Abstract:
Transcription is carried out by the RNA polymerase and is regulated through a series of interactions with transcription factors. Catabolite activator repressor (Cra), a LacI family transcription factor regulates the virulence gene expression in Enterohaemorrhagic Escherichia coli (EHEC) and thus is a promising drug target for the discovery of antivirulence molecules. Here, we report the crystal structure of the effector molecule binding domain of Cra from E. coli (EcCra) in complex with HEPES molecule. Based on the EcCra-HEPES complex structure, ligand screening was performed that identified sulisobenzone as an potential inhibitor of EcCra. The electrophoretic mobility shift assay (EMSA) and in vitro transcription assay validated the sulisobenzone binding to EcCra. Moreover, the isothermal titration calorimetry (ITC) experiments demonstrated a 40-fold higher binding affinity of sulisobenzone (KD 360 nM) compared to the HEPES molecule. Finally, the sulisobenzone bound EcCra complex crystal structure was determined to elucidate the binding mechanism of sulisobenzone to the effector binding pocket of EcCra. Together, this study suggests that sulisobenzone may be a promising candidate that can be studied and developed as an effective antivirulence agent against EHEC.
摘要:
转录通过RNA聚合酶进行,并且通过与转录因子的一系列相互作用来调节。

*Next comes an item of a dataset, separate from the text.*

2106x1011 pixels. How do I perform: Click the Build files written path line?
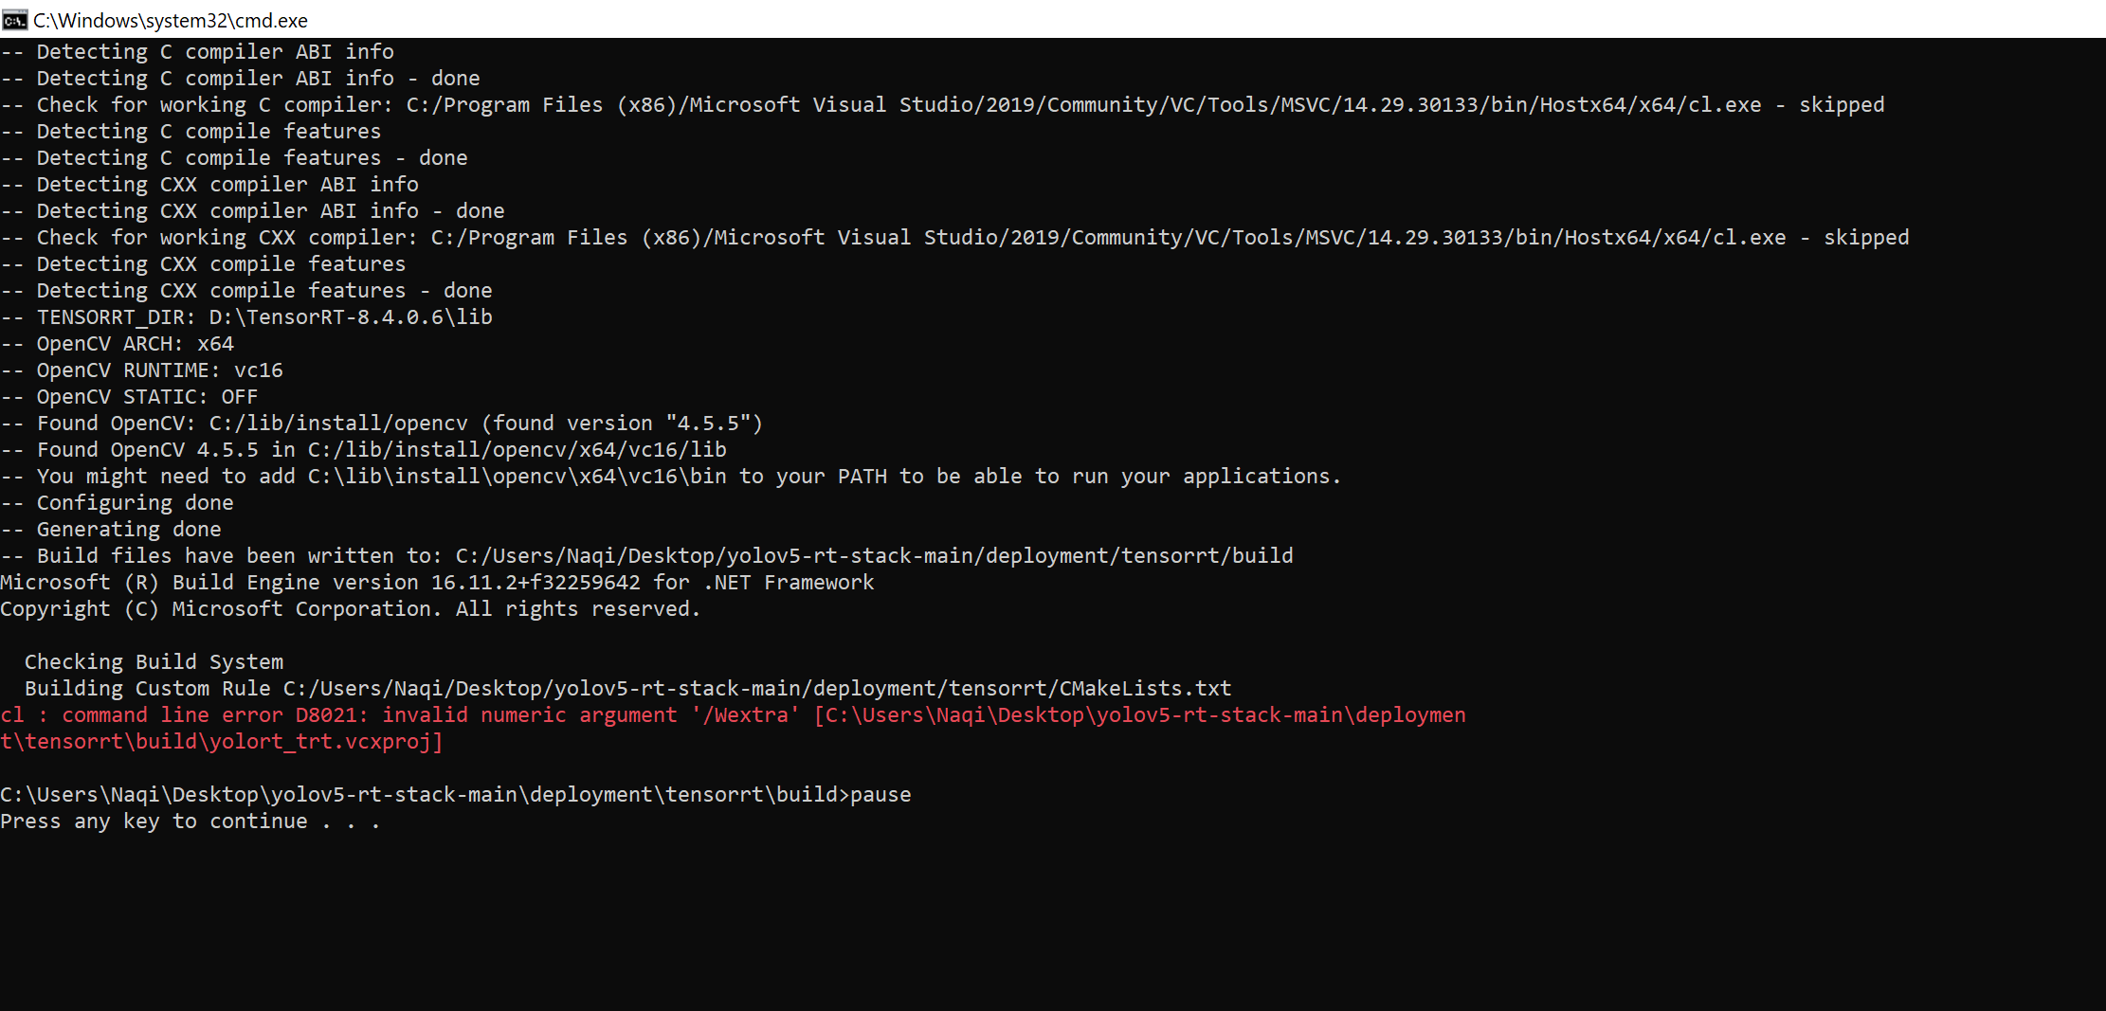[648, 555]
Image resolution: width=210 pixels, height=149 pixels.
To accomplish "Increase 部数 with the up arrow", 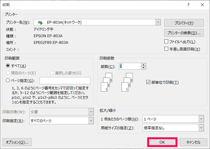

代谢物激活剂阻遏剂(Cra),LacI家族转录因子调节肠出血性大肠杆菌(EHEC)中的毒力基因表达,因此是发现抗毒力分子的有希望的药物靶标。这里,我们报道了来自大肠杆菌(EcCra)的与HEPES分子复合的Cra效应分子结合域的晶体结构。基于EcCra-HEPES复合物结构,进行配体筛选,鉴定suliosbenzone为EcCra的潜在抑制剂。电泳迁移率变化测定(EMSA)和体外转录测定验证了suliosbenzone与EcCra的结合。此外,等温滴定量热法(ITC)实验表明,与HEPES分子相比,舒利苯松(KD360nM)的结合亲和力高40倍。最后,确定了suliosbenzone结合的EcCra复合物晶体结构,以阐明suliosbenzone与EcCra的效应子结合袋的结合机制。一起,这项研究表明,舒利索苯宗可能是一个有希望的候选药物,可以作为一种有效的抗EHEC的抗毒剂进行研究和开发。